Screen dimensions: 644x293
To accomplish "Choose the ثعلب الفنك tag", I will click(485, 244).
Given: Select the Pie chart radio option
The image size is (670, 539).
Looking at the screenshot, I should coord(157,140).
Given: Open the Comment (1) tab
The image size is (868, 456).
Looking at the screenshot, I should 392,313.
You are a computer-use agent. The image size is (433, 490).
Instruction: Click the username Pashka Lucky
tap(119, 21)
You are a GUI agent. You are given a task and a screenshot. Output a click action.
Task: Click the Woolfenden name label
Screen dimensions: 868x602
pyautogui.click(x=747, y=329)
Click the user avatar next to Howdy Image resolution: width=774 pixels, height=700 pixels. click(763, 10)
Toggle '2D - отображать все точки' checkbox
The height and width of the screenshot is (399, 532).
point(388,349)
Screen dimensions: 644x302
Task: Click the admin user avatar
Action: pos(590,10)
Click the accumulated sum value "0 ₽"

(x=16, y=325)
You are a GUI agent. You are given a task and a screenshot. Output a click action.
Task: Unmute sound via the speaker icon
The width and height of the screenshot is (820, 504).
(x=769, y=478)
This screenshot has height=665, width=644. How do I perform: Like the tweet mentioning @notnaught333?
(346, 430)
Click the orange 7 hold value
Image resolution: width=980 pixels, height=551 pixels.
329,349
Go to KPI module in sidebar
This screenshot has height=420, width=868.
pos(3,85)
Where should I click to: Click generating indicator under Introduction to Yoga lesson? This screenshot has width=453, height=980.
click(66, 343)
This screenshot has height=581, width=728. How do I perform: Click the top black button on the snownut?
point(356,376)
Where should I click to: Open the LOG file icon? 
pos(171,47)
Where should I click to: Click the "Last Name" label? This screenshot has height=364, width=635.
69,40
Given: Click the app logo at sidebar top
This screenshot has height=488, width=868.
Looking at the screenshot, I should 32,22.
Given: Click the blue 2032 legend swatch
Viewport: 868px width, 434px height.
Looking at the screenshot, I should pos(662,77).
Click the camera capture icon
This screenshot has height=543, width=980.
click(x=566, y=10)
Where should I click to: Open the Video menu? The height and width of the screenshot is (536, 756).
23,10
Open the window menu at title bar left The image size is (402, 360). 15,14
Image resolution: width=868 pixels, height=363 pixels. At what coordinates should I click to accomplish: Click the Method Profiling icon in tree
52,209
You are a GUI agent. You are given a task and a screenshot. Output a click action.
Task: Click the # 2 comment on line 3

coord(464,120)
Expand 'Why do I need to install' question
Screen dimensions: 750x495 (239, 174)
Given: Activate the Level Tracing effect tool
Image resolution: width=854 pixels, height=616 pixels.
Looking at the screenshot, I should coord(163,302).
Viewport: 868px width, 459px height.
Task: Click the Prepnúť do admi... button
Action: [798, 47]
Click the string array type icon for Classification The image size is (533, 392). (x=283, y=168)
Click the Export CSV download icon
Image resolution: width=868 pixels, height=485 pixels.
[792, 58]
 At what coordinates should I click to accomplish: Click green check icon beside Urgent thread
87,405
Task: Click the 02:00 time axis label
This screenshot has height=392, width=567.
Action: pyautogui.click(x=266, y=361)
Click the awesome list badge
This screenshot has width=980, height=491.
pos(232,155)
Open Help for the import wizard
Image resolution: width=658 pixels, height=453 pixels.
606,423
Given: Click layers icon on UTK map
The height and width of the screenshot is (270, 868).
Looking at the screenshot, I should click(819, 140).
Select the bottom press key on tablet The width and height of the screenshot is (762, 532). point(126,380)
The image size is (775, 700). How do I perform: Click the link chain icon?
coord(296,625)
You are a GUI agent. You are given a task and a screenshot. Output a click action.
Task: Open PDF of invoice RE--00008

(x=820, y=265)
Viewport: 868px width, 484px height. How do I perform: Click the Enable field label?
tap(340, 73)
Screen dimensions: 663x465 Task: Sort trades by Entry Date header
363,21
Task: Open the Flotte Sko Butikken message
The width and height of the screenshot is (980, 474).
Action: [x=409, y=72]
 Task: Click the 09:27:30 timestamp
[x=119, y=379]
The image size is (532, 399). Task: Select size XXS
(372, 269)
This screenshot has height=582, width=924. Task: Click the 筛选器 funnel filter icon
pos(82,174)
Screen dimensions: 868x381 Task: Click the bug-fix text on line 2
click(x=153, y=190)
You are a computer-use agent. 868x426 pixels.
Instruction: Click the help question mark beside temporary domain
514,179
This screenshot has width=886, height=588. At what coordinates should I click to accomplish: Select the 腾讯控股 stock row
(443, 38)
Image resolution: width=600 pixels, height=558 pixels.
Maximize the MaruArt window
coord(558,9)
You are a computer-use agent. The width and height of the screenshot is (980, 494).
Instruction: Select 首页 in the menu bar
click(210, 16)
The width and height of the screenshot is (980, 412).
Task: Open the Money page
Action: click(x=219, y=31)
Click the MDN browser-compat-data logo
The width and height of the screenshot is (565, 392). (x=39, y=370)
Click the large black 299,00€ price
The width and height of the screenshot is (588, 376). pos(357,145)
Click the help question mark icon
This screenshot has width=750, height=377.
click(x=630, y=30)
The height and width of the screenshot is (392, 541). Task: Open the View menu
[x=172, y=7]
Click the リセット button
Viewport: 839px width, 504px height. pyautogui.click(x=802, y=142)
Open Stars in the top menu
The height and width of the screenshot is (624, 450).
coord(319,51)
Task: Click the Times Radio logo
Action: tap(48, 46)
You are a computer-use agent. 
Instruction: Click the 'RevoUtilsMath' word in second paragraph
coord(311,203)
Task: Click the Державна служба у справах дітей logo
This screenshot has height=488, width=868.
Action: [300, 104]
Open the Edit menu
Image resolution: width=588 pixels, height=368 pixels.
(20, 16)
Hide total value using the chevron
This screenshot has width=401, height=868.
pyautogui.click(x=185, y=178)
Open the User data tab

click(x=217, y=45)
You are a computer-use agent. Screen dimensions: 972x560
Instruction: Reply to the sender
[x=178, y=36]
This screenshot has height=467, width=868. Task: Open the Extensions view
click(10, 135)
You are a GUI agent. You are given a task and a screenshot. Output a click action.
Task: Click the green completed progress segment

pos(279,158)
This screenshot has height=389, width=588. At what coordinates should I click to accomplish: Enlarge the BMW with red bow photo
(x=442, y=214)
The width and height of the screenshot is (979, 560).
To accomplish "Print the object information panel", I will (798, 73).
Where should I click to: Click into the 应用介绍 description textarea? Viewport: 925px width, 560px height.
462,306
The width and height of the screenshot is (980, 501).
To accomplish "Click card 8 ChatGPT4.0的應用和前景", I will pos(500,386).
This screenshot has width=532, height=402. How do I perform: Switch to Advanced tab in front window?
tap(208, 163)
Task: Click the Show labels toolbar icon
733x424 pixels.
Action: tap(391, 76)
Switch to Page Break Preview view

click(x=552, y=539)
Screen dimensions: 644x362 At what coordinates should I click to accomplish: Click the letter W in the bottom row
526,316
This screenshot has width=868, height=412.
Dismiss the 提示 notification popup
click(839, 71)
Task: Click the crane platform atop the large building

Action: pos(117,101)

____

-- Aim of the exercise --
The full listing above should be transcribed exactly.

-- Output below --
Screen dimensions: 644x293
To accomplish "Choose the ثعلب الفنك tag", I will click(485, 244).
Given: Select the Pie chart radio option
The image size is (670, 539).
Looking at the screenshot, I should coord(157,140).
Given: Open the Comment (1) tab
The image size is (868, 456).
Looking at the screenshot, I should 392,313.
You are a computer-use agent. The image size is (433, 490).
Instruction: Click the username Pashka Lucky
tap(119, 21)
You are a GUI agent. You are given a task and a screenshot. Output a click action.
Task: Click the Woolfenden name label
Screen dimensions: 868x602
pyautogui.click(x=747, y=329)
Click the user avatar next to Howdy Image resolution: width=774 pixels, height=700 pixels. click(763, 10)
Toggle '2D - отображать все точки' checkbox
The height and width of the screenshot is (399, 532).
point(388,349)
Screen dimensions: 644x302
Task: Click the admin user avatar
Action: pos(590,10)
Click the accumulated sum value "0 ₽"

(x=16, y=325)
You are a GUI agent. You are given a task and a screenshot. Output a click action.
Task: Unmute sound via the speaker icon
The width and height of the screenshot is (820, 504).
(x=769, y=478)
This screenshot has height=665, width=644. How do I perform: Like the tweet mentioning @notnaught333?
(346, 430)
Click the orange 7 hold value
Image resolution: width=980 pixels, height=551 pixels.
329,349
Go to KPI module in sidebar
This screenshot has height=420, width=868.
pos(3,85)
Where should I click to: Click generating indicator under Introduction to Yoga lesson? This screenshot has width=453, height=980.
click(66, 343)
This screenshot has height=581, width=728. How do I perform: Click the top black button on the snownut?
point(356,376)
Where should I click to: Open the LOG file icon? 
pos(171,47)
Where should I click to: Click the "Last Name" label? This screenshot has height=364, width=635.
69,40
Given: Click the app logo at sidebar top
This screenshot has height=488, width=868.
Looking at the screenshot, I should 32,22.
Given: Click the blue 2032 legend swatch
Viewport: 868px width, 434px height.
Looking at the screenshot, I should pos(662,77).
Click the camera capture icon
This screenshot has height=543, width=980.
click(x=566, y=10)
Where should I click to: Open the Video menu? The height and width of the screenshot is (536, 756).
23,10
Open the window menu at title bar left The image size is (402, 360). 15,14
Image resolution: width=868 pixels, height=363 pixels. At what coordinates should I click to accomplish: Click the Method Profiling icon in tree
52,209
You are a GUI agent. You are given a task and a screenshot. Output a click action.
Task: Click the # 2 comment on line 3

coord(464,120)
Expand 'Why do I need to install' question
Screen dimensions: 750x495 (239, 174)
Given: Activate the Level Tracing effect tool
Image resolution: width=854 pixels, height=616 pixels.
Looking at the screenshot, I should coord(163,302).
Viewport: 868px width, 459px height.
Task: Click the Prepnúť do admi... button
Action: [798, 47]
Click the string array type icon for Classification The image size is (533, 392). (x=283, y=168)
Click the Export CSV download icon
Image resolution: width=868 pixels, height=485 pixels.
[792, 58]
 At what coordinates should I click to accomplish: Click green check icon beside Urgent thread
87,405
Task: Click the 02:00 time axis label
This screenshot has height=392, width=567.
Action: pyautogui.click(x=266, y=361)
Click the awesome list badge
This screenshot has width=980, height=491.
pos(232,155)
Open Help for the import wizard
Image resolution: width=658 pixels, height=453 pixels.
606,423
Given: Click layers icon on UTK map
The height and width of the screenshot is (270, 868).
Looking at the screenshot, I should click(819, 140).
Select the bottom press key on tablet The width and height of the screenshot is (762, 532). point(126,380)
The image size is (775, 700). How do I perform: Click the link chain icon?
coord(296,625)
You are a GUI agent. You are given a task and a screenshot. Output a click action.
Task: Open PDF of invoice RE--00008

(x=820, y=265)
Viewport: 868px width, 484px height. How do I perform: Click the Enable field label?
tap(340, 73)
Screen dimensions: 663x465 Task: Sort trades by Entry Date header
363,21
Task: Open the Flotte Sko Butikken message
The width and height of the screenshot is (980, 474).
Action: [x=409, y=72]
 Task: Click the 09:27:30 timestamp
[x=119, y=379]
The image size is (532, 399). Task: Select size XXS
(372, 269)
This screenshot has height=582, width=924. Task: Click the 筛选器 funnel filter icon
pos(82,174)
Screen dimensions: 868x381 Task: Click the bug-fix text on line 2
click(x=153, y=190)
You are a computer-use agent. 868x426 pixels.
Instruction: Click the help question mark beside temporary domain
514,179
This screenshot has width=886, height=588. At what coordinates should I click to accomplish: Select the 腾讯控股 stock row
(443, 38)
Image resolution: width=600 pixels, height=558 pixels.
Maximize the MaruArt window
coord(558,9)
You are a computer-use agent. The width and height of the screenshot is (980, 494).
Instruction: Select 首页 in the menu bar
click(210, 16)
The width and height of the screenshot is (980, 412).
Task: Open the Money page
Action: click(x=219, y=31)
Click the MDN browser-compat-data logo
The width and height of the screenshot is (565, 392). (x=39, y=370)
Click the large black 299,00€ price
The width and height of the screenshot is (588, 376). pos(357,145)
Click the help question mark icon
This screenshot has width=750, height=377.
click(x=630, y=30)
The height and width of the screenshot is (392, 541). Task: Open the View menu
[x=172, y=7]
Click the リセット button
Viewport: 839px width, 504px height. pyautogui.click(x=802, y=142)
Open Stars in the top menu
The height and width of the screenshot is (624, 450).
coord(319,51)
Task: Click the Times Radio logo
Action: tap(48, 46)
You are a computer-use agent. 
Instruction: Click the 'RevoUtilsMath' word in second paragraph
coord(311,203)
Task: Click the Державна служба у справах дітей logo
This screenshot has height=488, width=868.
Action: [300, 104]
Open the Edit menu
Image resolution: width=588 pixels, height=368 pixels.
(20, 16)
Hide total value using the chevron
This screenshot has width=401, height=868.
pyautogui.click(x=185, y=178)
Open the User data tab

click(x=217, y=45)
You are a computer-use agent. Screen dimensions: 972x560
Instruction: Reply to the sender
[x=178, y=36]
This screenshot has height=467, width=868. Task: Open the Extensions view
click(10, 135)
You are a GUI agent. You are given a task and a screenshot. Output a click action.
Task: Click the green completed progress segment

pos(279,158)
This screenshot has height=389, width=588. At what coordinates should I click to accomplish: Enlarge the BMW with red bow photo
(x=442, y=214)
The width and height of the screenshot is (979, 560).
To accomplish "Print the object information panel", I will (798, 73).
Where should I click to: Click into the 应用介绍 description textarea? Viewport: 925px width, 560px height.
462,306
The width and height of the screenshot is (980, 501).
To accomplish "Click card 8 ChatGPT4.0的應用和前景", I will pos(500,386).
This screenshot has width=532, height=402. How do I perform: Switch to Advanced tab in front window?
tap(208, 163)
Task: Click the Show labels toolbar icon
733x424 pixels.
Action: tap(391, 76)
Switch to Page Break Preview view

click(x=552, y=539)
Screen dimensions: 644x362 At what coordinates should I click to accomplish: Click the letter W in the bottom row
526,316
This screenshot has width=868, height=412.
Dismiss the 提示 notification popup
click(839, 71)
Task: Click the crane platform atop the large building

Action: pos(117,101)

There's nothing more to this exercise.